Nach seinem Umzug nach Frankreich im Herbst 2023 wurde Ling von Vertretern einer chinesisch-französischen «Freundschaftsorganisation» kontaktiert und bald auch zu einem Gespräch gebeten. Das Treffen fand im Untergeschoss eines Restaurants in Aubervilliers statt, einem Vorort von Paris. Das Gebäude wurde laut Recherchen der Journalisten bereits vor zwei Jahren von den französischen Behörden als geheimer Polizeiposten des chinesischen Regimes identifiziert. Insgesamt soll es in Frankreich 2022 mindestens sieben solche verdeckten Sitze der chinesischen Sicherheitsbehörden gegeben haben. Nach dem Gespräch sagte Ling den Journalisten: «Ich glaube, ich werde verhaftet und nach China zurückgebracht werden.»

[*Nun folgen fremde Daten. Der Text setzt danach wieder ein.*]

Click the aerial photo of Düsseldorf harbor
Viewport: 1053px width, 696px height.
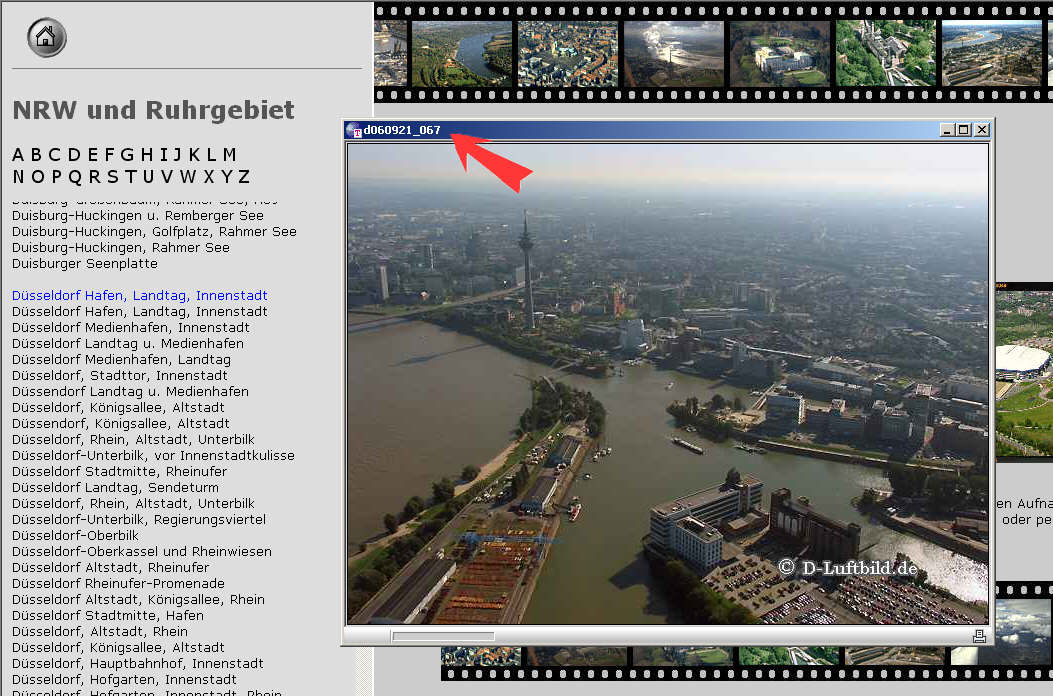tap(667, 384)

Dutzende von Drohbotschaften

Bald darauf, am 22. März dieses Jahres, wird Ling zu einem zweiten Treffen gebeten, diesmal im chinesisch geprägten 13. Arrondissement von Paris. Dort wird er von chinesischen Diplomaten bedroht und schliesslich unter Druck gesetzt, in ein Auto zu steigen. Man werde ihm zu gültigen Papieren verhelfen, aber dafür müsse er mitkommen, wird er später erzählen. Zusammen mit Vertretern der besagten «Freundschaftsorganisation» bringen die Diplomaten Ling zum Pariser Flughafen Roissy-Charles de Gaulle. Seine Begleiter versuchen ihn dazu zu bringen, in ein Flugzeug zu steigen, das ihn nach China bringen soll. Doch Ling wehrt sich - und verhindert so seine Deportation. Französische Polizisten bringen ihn schliesslich aus dem Gebäude.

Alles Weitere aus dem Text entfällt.